» PROBLEM TO SOLVE
Please copy out the entries until you have copied the line that contains "Choose Formatieren... from", beginning with the first line.

» RECORDS TO USE
____________

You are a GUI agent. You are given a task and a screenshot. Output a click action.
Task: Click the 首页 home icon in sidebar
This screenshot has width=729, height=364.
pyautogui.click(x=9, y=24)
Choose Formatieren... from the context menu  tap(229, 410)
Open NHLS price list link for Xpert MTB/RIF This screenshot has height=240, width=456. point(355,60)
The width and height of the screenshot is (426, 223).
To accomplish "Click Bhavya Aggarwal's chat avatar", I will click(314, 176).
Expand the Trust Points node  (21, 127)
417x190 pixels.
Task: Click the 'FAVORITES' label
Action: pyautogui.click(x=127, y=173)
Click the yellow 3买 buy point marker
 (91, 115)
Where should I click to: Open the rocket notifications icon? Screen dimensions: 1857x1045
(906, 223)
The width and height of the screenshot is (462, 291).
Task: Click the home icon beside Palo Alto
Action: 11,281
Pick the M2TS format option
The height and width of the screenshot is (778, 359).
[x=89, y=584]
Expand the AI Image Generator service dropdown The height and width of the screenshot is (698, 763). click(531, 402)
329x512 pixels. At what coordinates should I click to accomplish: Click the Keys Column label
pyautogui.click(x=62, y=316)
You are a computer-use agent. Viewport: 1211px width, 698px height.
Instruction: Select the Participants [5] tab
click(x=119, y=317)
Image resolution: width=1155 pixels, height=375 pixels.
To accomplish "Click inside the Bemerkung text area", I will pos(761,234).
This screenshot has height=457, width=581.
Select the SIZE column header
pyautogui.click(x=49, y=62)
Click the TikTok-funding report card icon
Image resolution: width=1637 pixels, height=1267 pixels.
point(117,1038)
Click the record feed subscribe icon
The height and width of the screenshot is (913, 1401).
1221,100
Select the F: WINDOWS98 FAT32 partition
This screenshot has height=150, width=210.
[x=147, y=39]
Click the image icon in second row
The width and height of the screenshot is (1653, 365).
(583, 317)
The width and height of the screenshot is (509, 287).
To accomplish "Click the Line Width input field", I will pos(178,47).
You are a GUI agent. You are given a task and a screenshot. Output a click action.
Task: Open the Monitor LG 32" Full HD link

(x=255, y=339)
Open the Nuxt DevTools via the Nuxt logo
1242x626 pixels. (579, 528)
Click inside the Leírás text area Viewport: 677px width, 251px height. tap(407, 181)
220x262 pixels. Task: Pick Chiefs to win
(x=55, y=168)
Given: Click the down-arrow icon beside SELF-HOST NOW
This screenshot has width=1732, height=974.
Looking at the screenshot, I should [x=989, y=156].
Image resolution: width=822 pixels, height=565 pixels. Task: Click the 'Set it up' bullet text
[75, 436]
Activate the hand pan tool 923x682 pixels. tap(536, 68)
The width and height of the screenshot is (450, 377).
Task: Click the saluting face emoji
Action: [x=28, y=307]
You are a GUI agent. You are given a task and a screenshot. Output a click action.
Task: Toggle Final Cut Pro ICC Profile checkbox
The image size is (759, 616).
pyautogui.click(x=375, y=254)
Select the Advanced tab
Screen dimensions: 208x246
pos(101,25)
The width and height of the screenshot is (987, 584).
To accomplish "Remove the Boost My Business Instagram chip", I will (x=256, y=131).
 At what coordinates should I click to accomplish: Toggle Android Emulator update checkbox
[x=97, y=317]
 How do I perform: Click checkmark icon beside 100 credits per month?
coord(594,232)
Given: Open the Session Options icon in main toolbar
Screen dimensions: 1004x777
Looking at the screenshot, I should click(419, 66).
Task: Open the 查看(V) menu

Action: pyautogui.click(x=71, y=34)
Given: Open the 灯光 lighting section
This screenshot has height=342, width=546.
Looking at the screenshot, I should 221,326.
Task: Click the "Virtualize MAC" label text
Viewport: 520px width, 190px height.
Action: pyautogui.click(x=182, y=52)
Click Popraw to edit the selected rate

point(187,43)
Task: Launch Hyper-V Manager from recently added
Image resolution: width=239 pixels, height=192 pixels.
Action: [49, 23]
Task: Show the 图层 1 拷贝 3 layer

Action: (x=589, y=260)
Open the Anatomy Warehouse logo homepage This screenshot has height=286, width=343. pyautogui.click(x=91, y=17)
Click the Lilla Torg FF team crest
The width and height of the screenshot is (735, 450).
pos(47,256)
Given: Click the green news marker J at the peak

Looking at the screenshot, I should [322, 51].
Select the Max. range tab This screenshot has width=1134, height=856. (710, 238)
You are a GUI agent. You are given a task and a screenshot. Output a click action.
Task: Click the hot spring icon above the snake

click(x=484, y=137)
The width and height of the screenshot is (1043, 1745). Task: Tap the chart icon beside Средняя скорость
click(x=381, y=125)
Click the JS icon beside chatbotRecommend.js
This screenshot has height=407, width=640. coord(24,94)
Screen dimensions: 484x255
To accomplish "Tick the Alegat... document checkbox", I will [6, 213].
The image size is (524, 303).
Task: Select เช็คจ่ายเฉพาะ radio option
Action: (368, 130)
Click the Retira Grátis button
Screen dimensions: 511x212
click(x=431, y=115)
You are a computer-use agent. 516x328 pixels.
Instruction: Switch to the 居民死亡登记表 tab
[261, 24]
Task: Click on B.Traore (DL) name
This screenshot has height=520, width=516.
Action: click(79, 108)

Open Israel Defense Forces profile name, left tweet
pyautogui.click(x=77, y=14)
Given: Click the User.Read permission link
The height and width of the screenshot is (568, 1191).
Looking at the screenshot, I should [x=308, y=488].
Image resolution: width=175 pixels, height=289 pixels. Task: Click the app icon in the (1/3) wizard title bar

____________

» RESPONSE FOR THIS EXERCISE
You are a GUI agent. You are given a task and a screenshot. Output a click action.
Task: Click the 首页 home icon in sidebar
This screenshot has width=729, height=364.
pyautogui.click(x=9, y=24)
Choose Formatieren... from the context menu  tap(229, 410)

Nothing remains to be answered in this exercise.